The solo wine tasting parties of the last post straddle much of what I’ve written so far and much of what will follow. The subject of this post straddles my story in the same way. It’s all ridiculous and slightly embarrassing, but I don’t want to paint a false picture: You know, valiant writer struggles while doing good deeds and seeking enlightenment on the side. Maybe there’s somebody like that somewhere, but he never showed up in my Loring Park apartment. I wish he had.
And as I said, loneliness attracts loneliness. The acting out attract the acting out. Please appreciate the comedy of what follows.
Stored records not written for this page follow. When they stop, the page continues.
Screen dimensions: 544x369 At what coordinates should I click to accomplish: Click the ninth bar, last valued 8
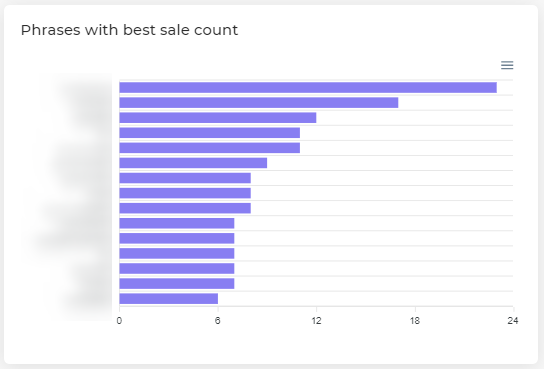(185, 208)
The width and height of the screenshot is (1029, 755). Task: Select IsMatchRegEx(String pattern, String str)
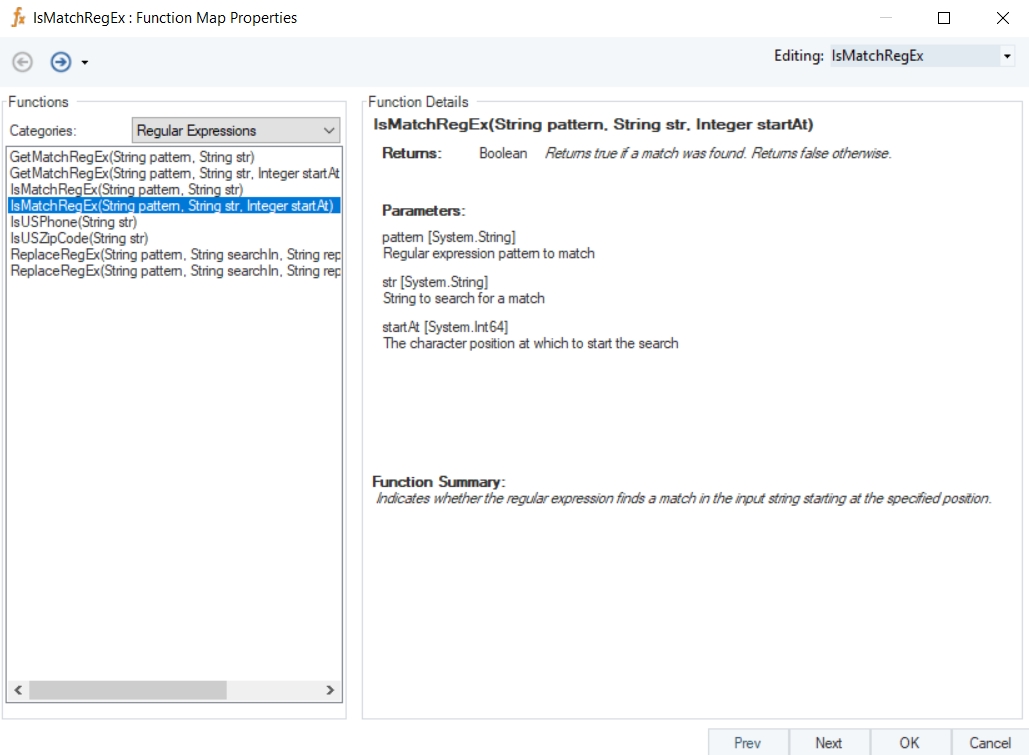[x=127, y=189]
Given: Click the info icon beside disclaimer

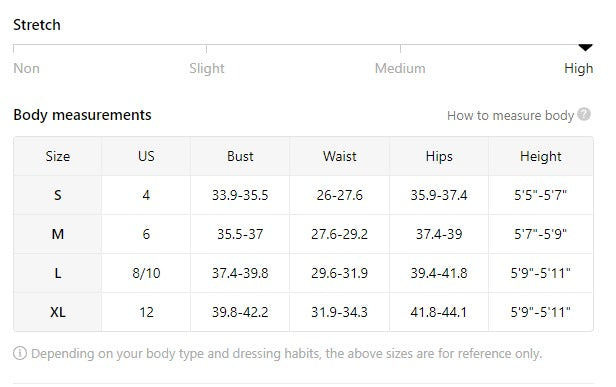Looking at the screenshot, I should pos(20,353).
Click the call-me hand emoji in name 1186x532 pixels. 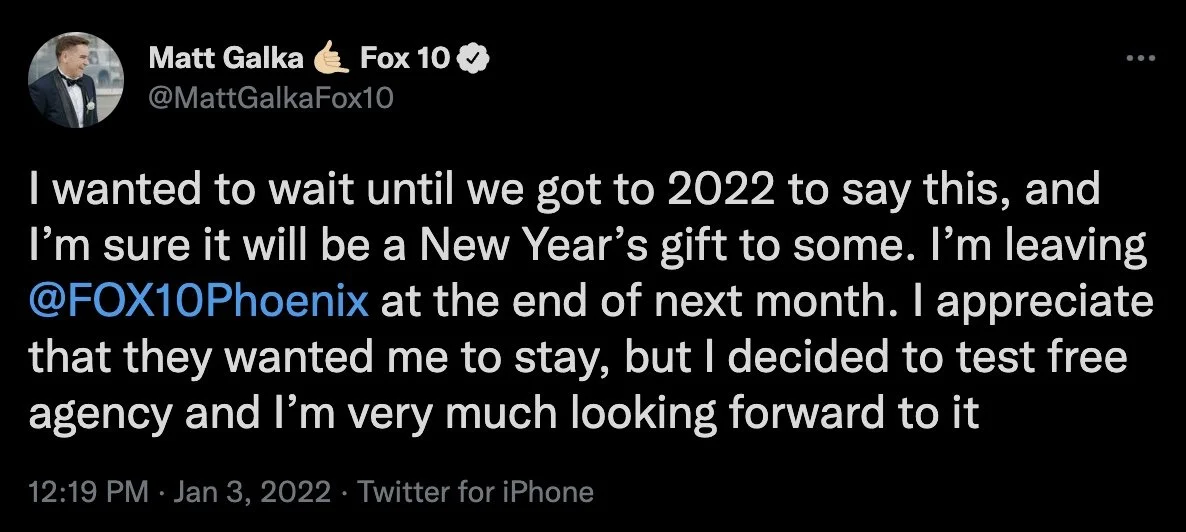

I met Charlotte (not her real name) folk dancing. I’d put up a small Christmas tree, my Bodhi Tree, and invited her over to help decorate it with Buddhist trinkets next to the lights and bulbs—stupas, little deer, vajras, a gingerbread Buddha. My invitation was all about seduction. Naturally, it included a bottle of wine. We both knew what was what and played our roles well. The evening ended as I’d planned. We started seeing each other.
Her situation was not that different from mine. She was an artist, living alone far from her home and estranged from her roots in South Carolina. She’d been, like me, through multiple failed relationships and, unlike me, dozens of one-night stands. Against common sense and ample evidence to the contrary, I hoped we might have something. She played the fiddle and I (sort of) play the guitar. We planned to work something up together.
Before we got around to that, though, we went out to breakfast one morning. The place was empty except for two young women who had brought along their little boys. While they talked at a nearby table, they let the boys, both about five years old, wander around the room playing. Loudly. Gloriously. Charlotte couldn’t keep her eyes off them. “Ah just luv children,” she kept saying in a dreamy, preoccupied drawl. “Ah just luv ‘em to death.”
That expression always gives me the creeps, and when she said it her eyebrows met and she leaned forward as if looking into some hidden force floating out in space.
The kids were pushing chairs across the stone floor, making a holy racket. I found it kind of funny. Their mothers completely ignored them and I found that kind of funny, too. When my own son was that age, I would not have allowed him to do that sort of thing in a public place, but what the hell? These weren’t my kids and they were having a wonderful time.
“Ah just luv children,” Charlotte kept saying, “Ah just luv ‘em to death,” and each time she said it I knew deeper and deeper that she hated—HATED—children. Her face contorted more and more as she repeated it. Suddenly, she couldn’t contain herself another instant and, just as one of the boys came into reach, she leapt out of her chair and grabbed him by the arm and started shaking him. The mothers and I were on our feet lightening quick, peeling her finger off the terrified kid.
Wow!
So, that one didn’t work out. I check the headlines now and then to see if she’s in custody.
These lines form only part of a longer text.